The combination of multiple samplers/pulsers allows for direct synthesis and detection of complex pulses.

This ultra-fast correlation capability is important when detecting and recognizing incoming pulses that have complex, distorted, wave shapes, such as, for example in UWB communications systems that may be deliberately band-limited, so as to avoid interfering with aircraft and public service bands, or in a fiber optic receiver in which dispersion and high-frequency attenuation have smeared the impulse response of the system. The RACE will facilitate lowering costs of such correlating receivers for low cost communication systems of the future. The tight time-matching and stability, low power dissipation, high and constant input impedance, and small size and low cost of the sampling heads and pulsers of the RACE will help facilitate a new generation of low cost radar communications transmitters and receivers, time domain reflectometers and transmission test sets, and time domain imaging systems.

The RACE, by virtue of its ability to integrate a large number of precisely matched high-speed sampling cells or pulsers into a single integrated circuit, enables new architectures in signal, processing, amplification, data separation, equalization, mixing and filtering that formerly were not economical or practical to produce.

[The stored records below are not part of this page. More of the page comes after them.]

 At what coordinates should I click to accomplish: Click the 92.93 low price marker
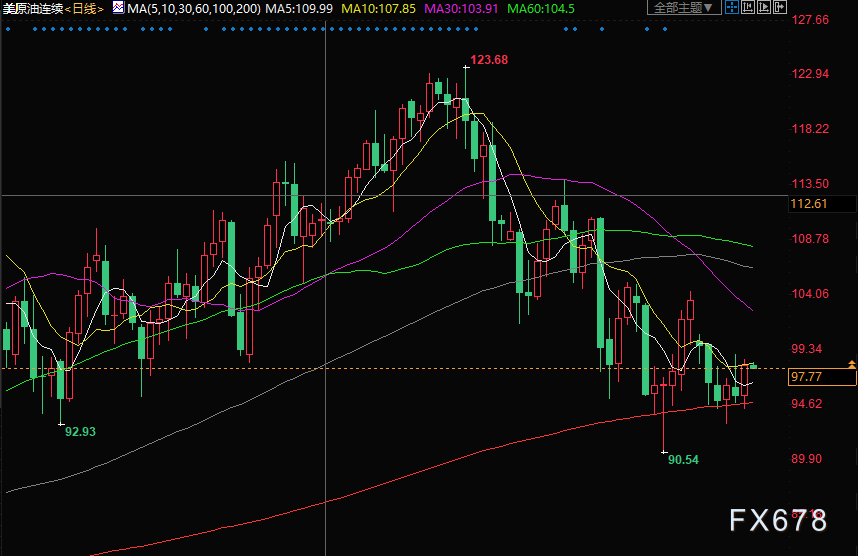pyautogui.click(x=80, y=431)
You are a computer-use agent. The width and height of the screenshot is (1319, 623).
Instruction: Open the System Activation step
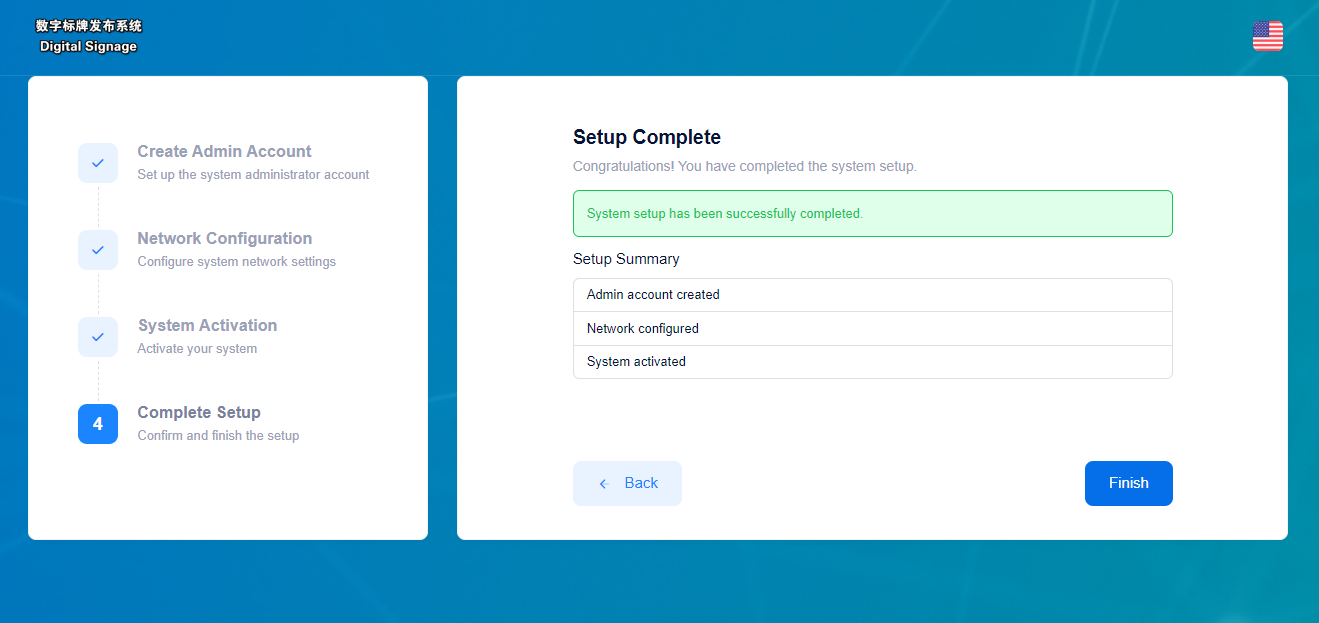coord(207,326)
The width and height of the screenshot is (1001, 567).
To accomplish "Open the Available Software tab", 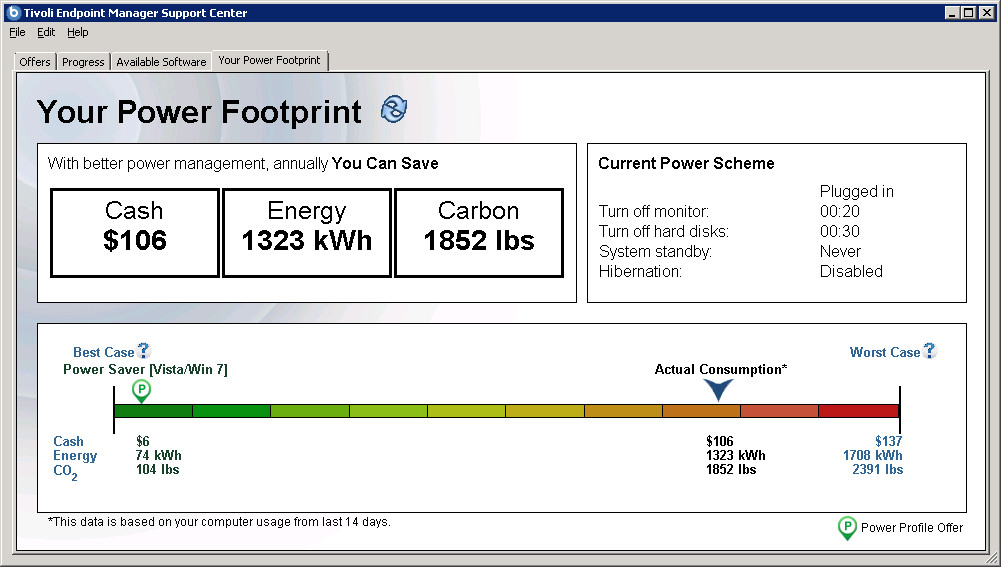I will pos(161,62).
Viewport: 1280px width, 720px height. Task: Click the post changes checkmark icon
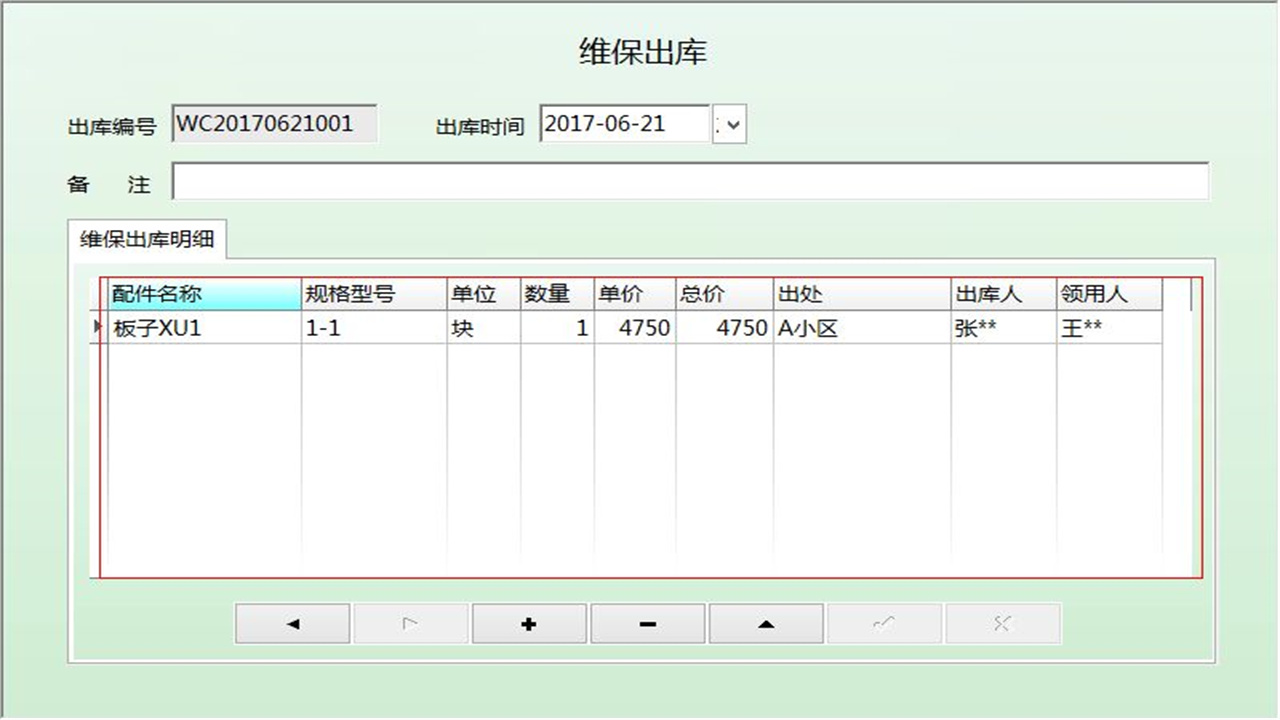(x=884, y=622)
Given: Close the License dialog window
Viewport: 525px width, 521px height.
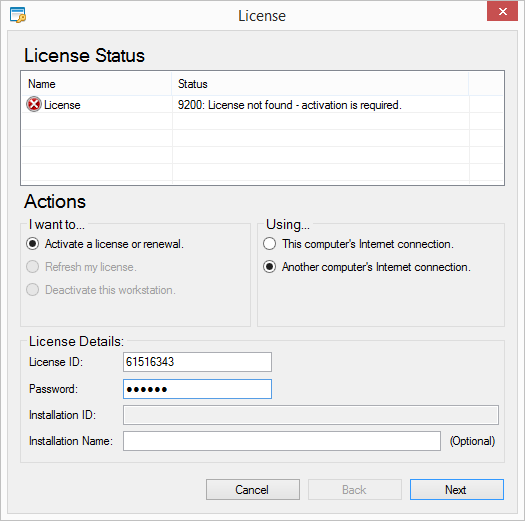Looking at the screenshot, I should pos(502,12).
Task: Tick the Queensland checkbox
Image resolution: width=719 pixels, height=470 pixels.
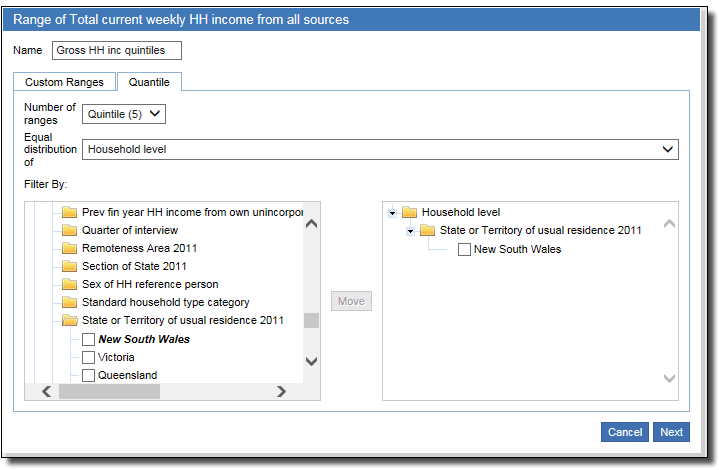Action: pyautogui.click(x=88, y=375)
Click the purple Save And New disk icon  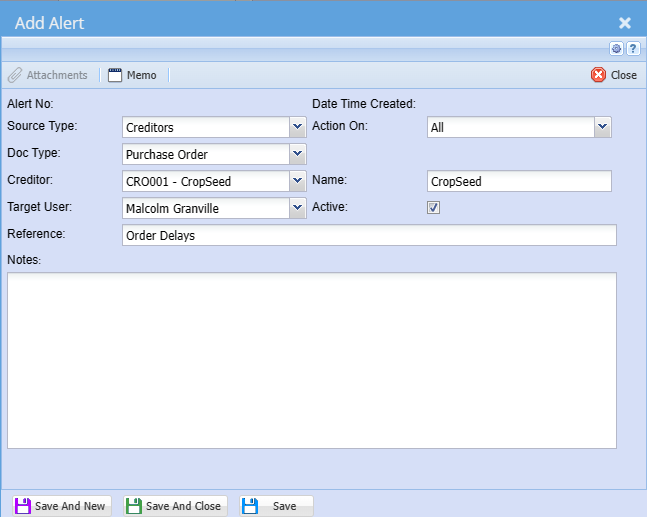[22, 506]
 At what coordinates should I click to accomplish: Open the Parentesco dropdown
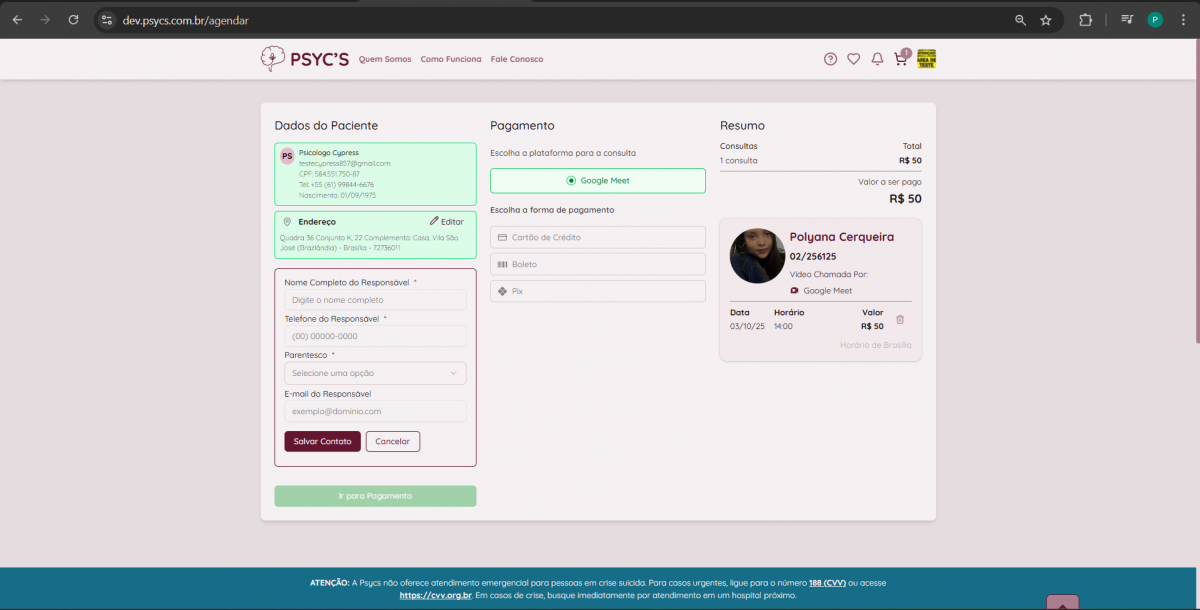(375, 373)
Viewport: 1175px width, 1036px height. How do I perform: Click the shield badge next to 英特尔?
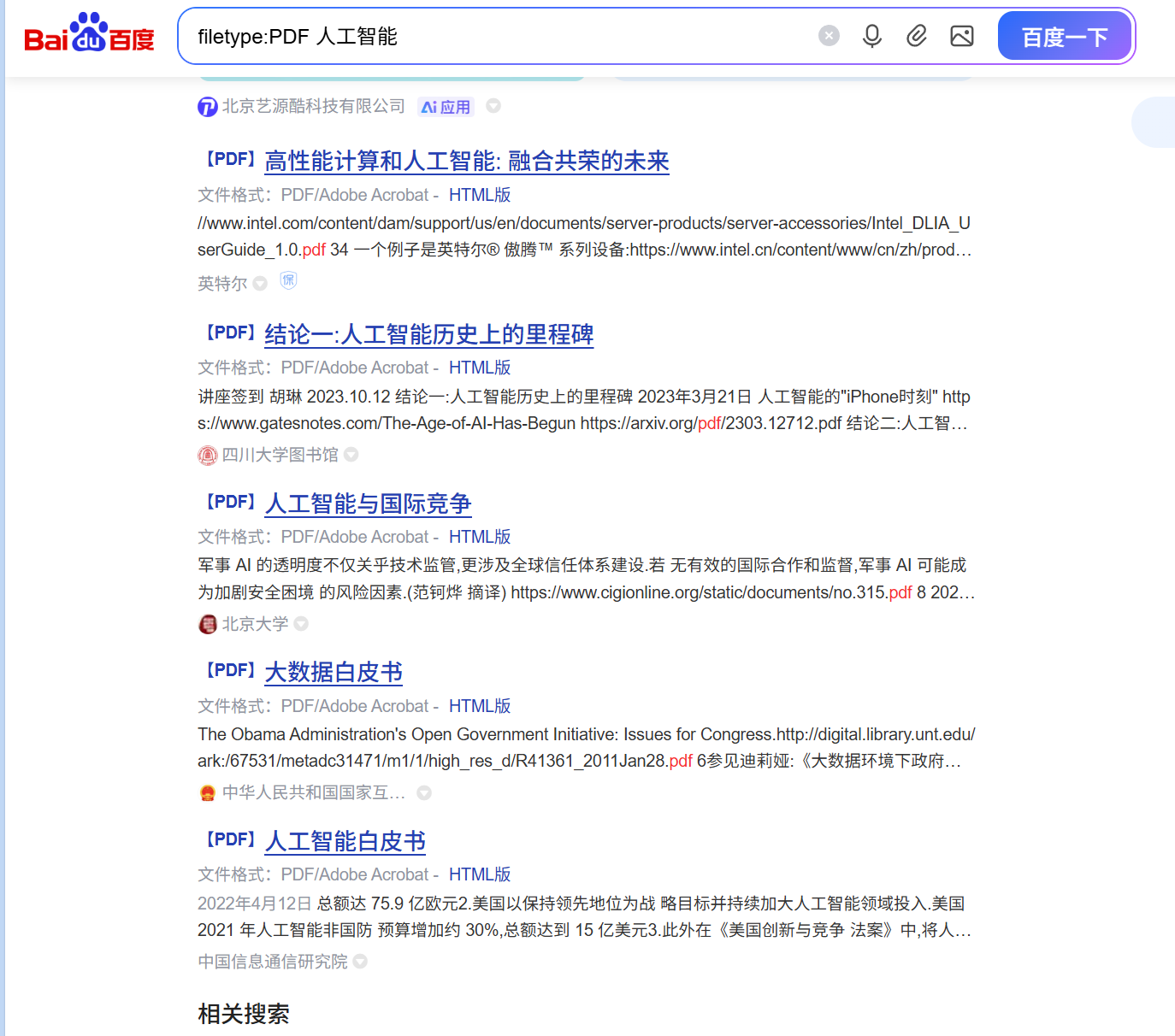point(288,281)
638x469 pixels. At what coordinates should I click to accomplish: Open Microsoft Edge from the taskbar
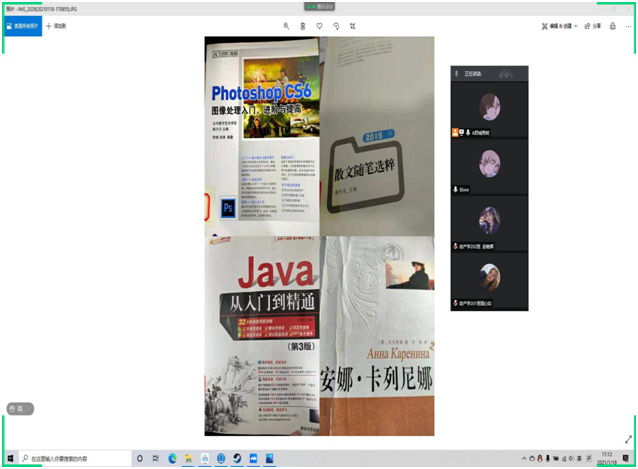(172, 458)
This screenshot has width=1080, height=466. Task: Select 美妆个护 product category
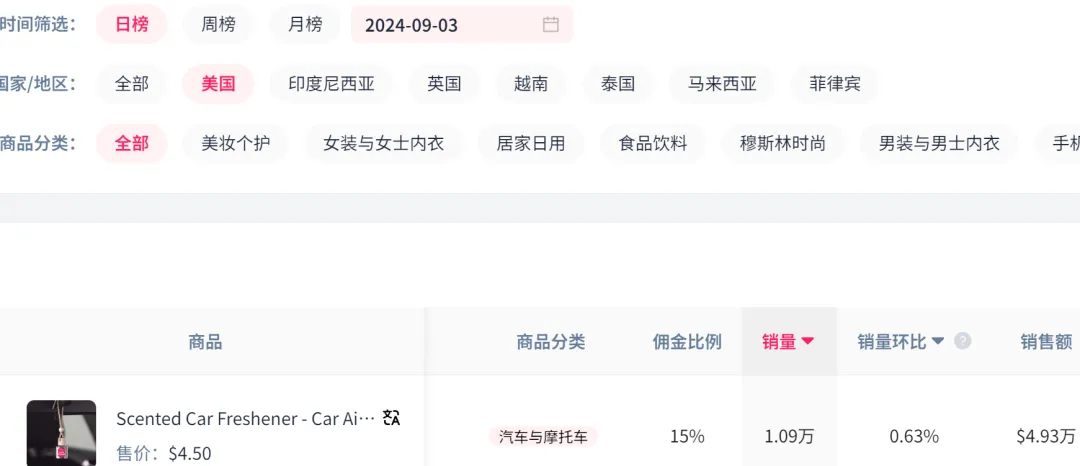point(235,143)
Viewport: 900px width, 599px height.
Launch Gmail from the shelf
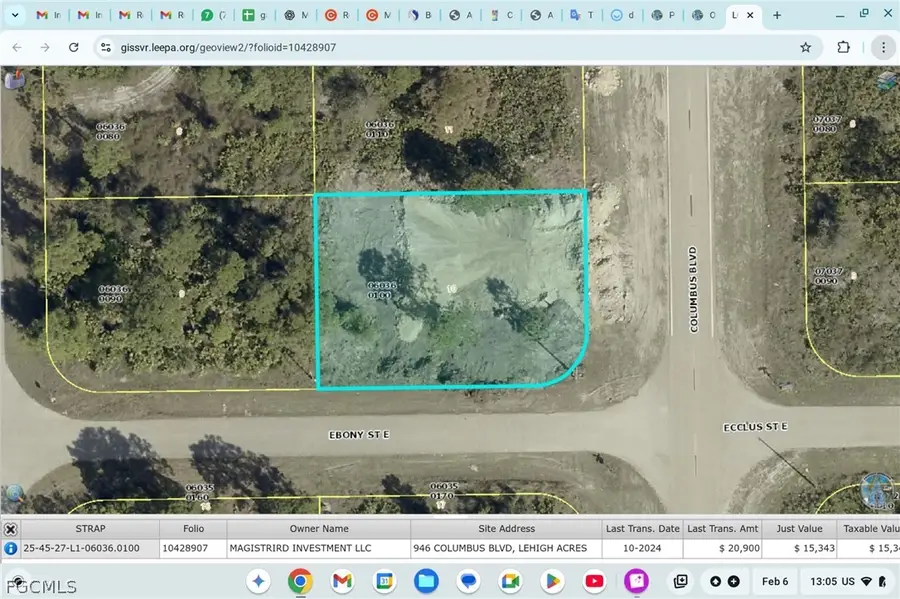click(x=342, y=581)
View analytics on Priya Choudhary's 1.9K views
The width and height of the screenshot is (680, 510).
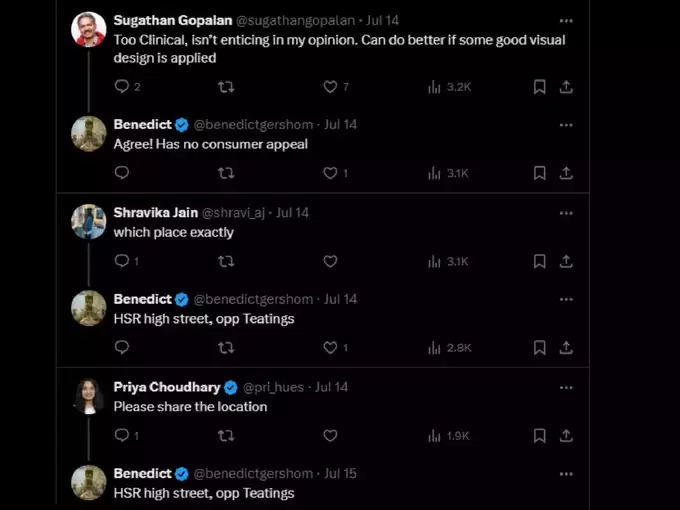point(448,436)
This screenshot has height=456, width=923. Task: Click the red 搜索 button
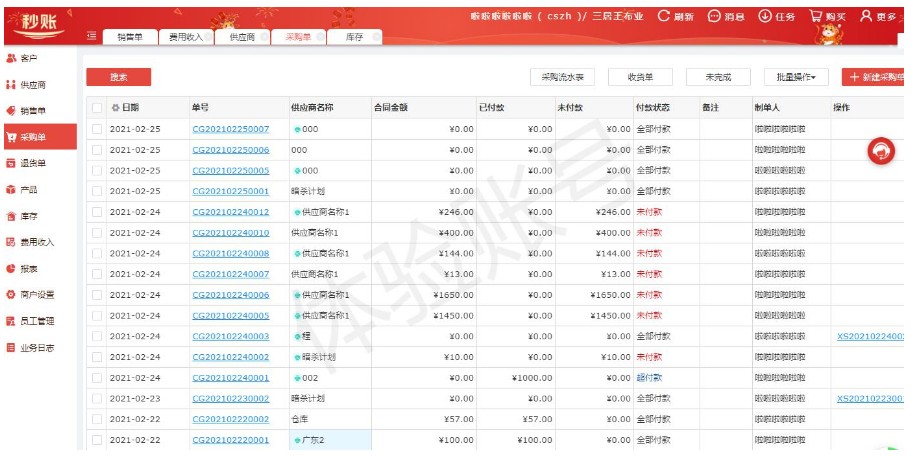tap(118, 77)
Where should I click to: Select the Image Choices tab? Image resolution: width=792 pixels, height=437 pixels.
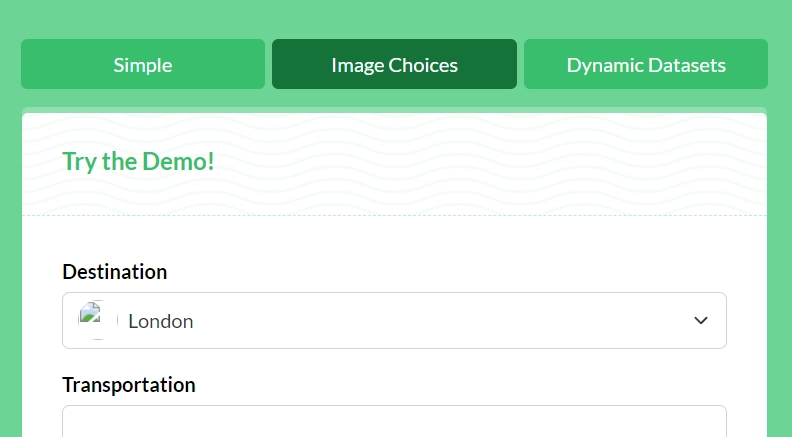pos(394,64)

For example, the RACE can be incorporated into a system to provide a communication channel equalizer.

The sampling aperture and pulser architecture of the RACE, by virtue of its scalability to large arrays of matched fast samplers and pulsers on a single integrated circuit, can also enable the use of parallel signal processing, in the analog domain, at higher speeds than was formerly possible.

The RACE can also be used as an element in complex high-speed modulators and demodulators, frequency doublers (owing to the RACE generating output pulses on both the rising and falling edges of a single cycle of the control waveform), and high-speed custom logic elements. The combination of high speed and scalability and the ability to reject imperfections in the sampling control signal enable the RACE to be used as a building block in new integrated circuits capable of parallel processing a large number of rapidly acquired samples, potentially opening up new fields of microwave sampling applications that will allow more complex and more accurate real-time processing of fast signals than was formerly possible.

The RACE has a number of advantages over the prior art. One advantage of the RACE is that fast sampling is provided. Another advantage is that multiple sampling apertures can be precisely placed in time, and matched to each other in duration, due to the RACE's ability to be easily integrated on a monolithic integrated circuit. A further advantage is the RACE's tolerance of aberrations at the beginning and end of the control signal.